[TASK BRIEF] Reproduce without any change the lines of the records below, starting at the line with "Given: Click the Uložiť save button" and continuing through the last line of the records.

Entries for locating text and elements:
==============================

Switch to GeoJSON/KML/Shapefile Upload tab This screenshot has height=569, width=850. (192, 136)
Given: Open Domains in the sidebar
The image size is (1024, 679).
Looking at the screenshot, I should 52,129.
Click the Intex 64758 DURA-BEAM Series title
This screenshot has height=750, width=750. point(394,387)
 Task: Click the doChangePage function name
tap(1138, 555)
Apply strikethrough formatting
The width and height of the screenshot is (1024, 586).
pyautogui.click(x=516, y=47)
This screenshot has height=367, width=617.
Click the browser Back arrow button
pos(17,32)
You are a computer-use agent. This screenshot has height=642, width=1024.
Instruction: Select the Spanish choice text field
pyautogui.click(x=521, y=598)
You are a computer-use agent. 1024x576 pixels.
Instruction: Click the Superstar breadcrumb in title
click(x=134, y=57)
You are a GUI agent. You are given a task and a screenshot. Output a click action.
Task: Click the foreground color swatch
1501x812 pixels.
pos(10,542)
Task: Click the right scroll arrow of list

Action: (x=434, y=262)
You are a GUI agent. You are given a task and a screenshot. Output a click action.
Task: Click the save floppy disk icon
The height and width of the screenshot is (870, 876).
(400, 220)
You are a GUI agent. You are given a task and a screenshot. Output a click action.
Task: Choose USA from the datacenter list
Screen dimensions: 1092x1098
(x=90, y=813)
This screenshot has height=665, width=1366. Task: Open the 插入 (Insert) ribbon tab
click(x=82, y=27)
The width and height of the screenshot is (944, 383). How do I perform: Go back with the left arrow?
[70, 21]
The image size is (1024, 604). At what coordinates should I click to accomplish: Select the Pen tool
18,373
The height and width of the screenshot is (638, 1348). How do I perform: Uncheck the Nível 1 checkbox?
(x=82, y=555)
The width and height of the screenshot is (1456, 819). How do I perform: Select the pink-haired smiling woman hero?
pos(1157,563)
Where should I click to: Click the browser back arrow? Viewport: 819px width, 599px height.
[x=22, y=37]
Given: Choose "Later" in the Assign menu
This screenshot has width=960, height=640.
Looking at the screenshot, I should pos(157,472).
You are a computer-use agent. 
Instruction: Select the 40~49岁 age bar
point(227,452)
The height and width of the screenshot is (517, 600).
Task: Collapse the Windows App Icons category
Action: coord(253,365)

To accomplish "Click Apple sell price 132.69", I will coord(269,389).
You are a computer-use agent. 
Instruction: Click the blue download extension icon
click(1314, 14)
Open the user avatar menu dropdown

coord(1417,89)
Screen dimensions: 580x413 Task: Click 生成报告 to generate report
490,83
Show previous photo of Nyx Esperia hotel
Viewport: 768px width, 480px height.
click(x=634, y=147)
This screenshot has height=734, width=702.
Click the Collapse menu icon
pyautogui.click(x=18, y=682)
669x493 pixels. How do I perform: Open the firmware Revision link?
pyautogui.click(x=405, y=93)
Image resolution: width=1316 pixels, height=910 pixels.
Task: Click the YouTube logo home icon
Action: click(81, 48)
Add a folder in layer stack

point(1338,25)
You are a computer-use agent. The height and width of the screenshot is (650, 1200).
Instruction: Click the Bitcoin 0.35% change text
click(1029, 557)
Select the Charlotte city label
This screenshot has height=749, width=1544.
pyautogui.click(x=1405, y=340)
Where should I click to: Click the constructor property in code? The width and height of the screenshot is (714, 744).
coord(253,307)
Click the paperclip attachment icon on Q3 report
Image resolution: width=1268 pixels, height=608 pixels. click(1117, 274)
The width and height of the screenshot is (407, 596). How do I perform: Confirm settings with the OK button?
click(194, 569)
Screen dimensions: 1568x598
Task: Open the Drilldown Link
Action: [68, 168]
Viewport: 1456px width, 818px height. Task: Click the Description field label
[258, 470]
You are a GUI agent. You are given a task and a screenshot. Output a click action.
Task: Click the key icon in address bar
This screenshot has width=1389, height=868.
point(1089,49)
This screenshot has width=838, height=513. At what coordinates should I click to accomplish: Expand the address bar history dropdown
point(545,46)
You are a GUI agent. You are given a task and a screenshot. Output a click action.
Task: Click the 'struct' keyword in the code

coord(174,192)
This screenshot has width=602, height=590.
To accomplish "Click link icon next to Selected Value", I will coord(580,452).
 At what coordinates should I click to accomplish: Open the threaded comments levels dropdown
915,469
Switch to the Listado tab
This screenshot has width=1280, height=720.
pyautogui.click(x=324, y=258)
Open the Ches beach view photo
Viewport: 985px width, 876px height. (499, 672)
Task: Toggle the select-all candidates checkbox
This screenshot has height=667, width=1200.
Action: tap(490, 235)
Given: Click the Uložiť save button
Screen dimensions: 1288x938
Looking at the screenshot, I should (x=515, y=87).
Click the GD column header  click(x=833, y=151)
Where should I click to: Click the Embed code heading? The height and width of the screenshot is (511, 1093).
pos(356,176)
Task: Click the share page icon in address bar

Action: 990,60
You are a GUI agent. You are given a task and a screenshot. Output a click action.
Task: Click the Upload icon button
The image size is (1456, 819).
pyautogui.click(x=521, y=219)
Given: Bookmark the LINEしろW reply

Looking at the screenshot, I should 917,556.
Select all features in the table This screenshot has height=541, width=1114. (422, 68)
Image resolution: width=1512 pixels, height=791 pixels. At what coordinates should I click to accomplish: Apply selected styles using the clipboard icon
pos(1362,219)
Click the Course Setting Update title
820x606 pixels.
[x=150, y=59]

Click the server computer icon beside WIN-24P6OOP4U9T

==============================

[COMPLETE RESPONSE]
Given: Click the Uložiť save button
Screen dimensions: 1288x938
Looking at the screenshot, I should (x=515, y=87).
Click the GD column header  click(x=833, y=151)
Where should I click to: Click the Embed code heading? The height and width of the screenshot is (511, 1093).
pos(356,176)
Task: Click the share page icon in address bar

Action: 990,60
You are a GUI agent. You are given a task and a screenshot. Output a click action.
Task: Click the Upload icon button
The image size is (1456, 819).
pyautogui.click(x=521, y=219)
Given: Bookmark the LINEしろW reply

Looking at the screenshot, I should 917,556.
Select all features in the table This screenshot has height=541, width=1114. (422, 68)
Image resolution: width=1512 pixels, height=791 pixels. At what coordinates should I click to accomplish: Apply selected styles using the clipboard icon
pos(1362,219)
Click the Course Setting Update title
820x606 pixels.
[x=150, y=59]

Click the server computer icon beside WIN-24P6OOP4U9T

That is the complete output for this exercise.